Speaker
Description
Following the first measurements of the Higgs couplings to vector bosons and third-generation fermions at the LHC, it is essential to probe the Higgs couplings to second-generation fermions, such as the charm quark. Motivated by the increased performance of flavour identification algorithms, this work presents the first sensitivity estimates of the VH(cc) process in the Lorentz-boosted regime, utilizing Run-2 simulation samples at 13 TeV. As a baseline approach, we developed an indirect boosted flavour-tagger by tagging variable-radius track-jets using the state-of-the-art Run-2 flavour-tagger DL1r, which led to an estimated 18% significance improvement at pTV > 400 GeV. To improve upon this, the deployment of the next-generation boosted flavour-tagger GN2X allows for higher signal efficiency with increased background rejection. We further improved event selection by optimizing the GN2X-based Hcc-discriminant, resulting in up to 10% sensitivity gain.
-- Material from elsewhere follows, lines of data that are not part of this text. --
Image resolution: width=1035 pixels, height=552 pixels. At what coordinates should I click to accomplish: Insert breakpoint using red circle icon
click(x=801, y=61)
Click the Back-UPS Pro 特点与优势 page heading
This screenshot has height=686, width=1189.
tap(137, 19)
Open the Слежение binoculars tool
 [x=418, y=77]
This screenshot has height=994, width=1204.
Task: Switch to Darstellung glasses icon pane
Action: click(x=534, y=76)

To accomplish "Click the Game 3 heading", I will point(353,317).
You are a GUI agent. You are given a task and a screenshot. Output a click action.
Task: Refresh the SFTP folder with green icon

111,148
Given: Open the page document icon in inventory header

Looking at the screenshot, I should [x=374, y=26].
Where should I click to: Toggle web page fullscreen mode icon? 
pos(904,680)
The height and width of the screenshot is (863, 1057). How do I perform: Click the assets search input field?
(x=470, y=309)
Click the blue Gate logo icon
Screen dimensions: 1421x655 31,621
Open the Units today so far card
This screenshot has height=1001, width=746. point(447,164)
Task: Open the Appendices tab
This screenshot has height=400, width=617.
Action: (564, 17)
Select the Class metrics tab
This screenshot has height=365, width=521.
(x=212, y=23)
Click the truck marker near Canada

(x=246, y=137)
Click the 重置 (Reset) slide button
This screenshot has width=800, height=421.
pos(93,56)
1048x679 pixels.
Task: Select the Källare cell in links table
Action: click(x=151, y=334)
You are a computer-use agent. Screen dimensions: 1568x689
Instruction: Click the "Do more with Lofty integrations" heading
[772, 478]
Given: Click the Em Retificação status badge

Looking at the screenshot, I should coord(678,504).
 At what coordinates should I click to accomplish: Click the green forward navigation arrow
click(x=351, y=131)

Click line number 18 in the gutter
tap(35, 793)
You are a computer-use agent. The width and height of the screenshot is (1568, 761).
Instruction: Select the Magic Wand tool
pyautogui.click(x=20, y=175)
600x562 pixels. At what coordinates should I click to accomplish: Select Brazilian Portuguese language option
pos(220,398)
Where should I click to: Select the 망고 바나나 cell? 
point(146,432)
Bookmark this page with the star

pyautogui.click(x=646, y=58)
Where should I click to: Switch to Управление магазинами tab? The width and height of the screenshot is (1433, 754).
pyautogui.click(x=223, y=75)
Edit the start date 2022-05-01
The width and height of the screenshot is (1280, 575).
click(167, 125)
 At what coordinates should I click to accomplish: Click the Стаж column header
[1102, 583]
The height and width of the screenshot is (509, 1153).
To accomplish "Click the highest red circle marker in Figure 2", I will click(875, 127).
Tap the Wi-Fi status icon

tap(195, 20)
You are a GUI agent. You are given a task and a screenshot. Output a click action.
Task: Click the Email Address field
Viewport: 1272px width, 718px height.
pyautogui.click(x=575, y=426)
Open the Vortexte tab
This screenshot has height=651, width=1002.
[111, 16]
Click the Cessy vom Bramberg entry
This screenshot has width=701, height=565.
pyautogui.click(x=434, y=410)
Additionally, the application of a boosted decision tree using six event-level and six subjet-level variables resulted in sensitivity gains up to 50%. To correct for differences between the flavour-tagger efficiency in simulation and data, we applied an in-situ calibration, increasing the VH(cc) signal strength uncertainty by an additional 8.5%. Accounting for the calibration, the expected VH(cc) signal strength is found to be 1.00 ± 4.98. Overall, the boosted approach demonstrates substantial improvements over resolved methods in the high-pT regime. Numerous opportunities for further advancements remain, including (pseudo-)continuous flavour-tagging, advanced MVA techniques, and the integration of Run-3 collision data.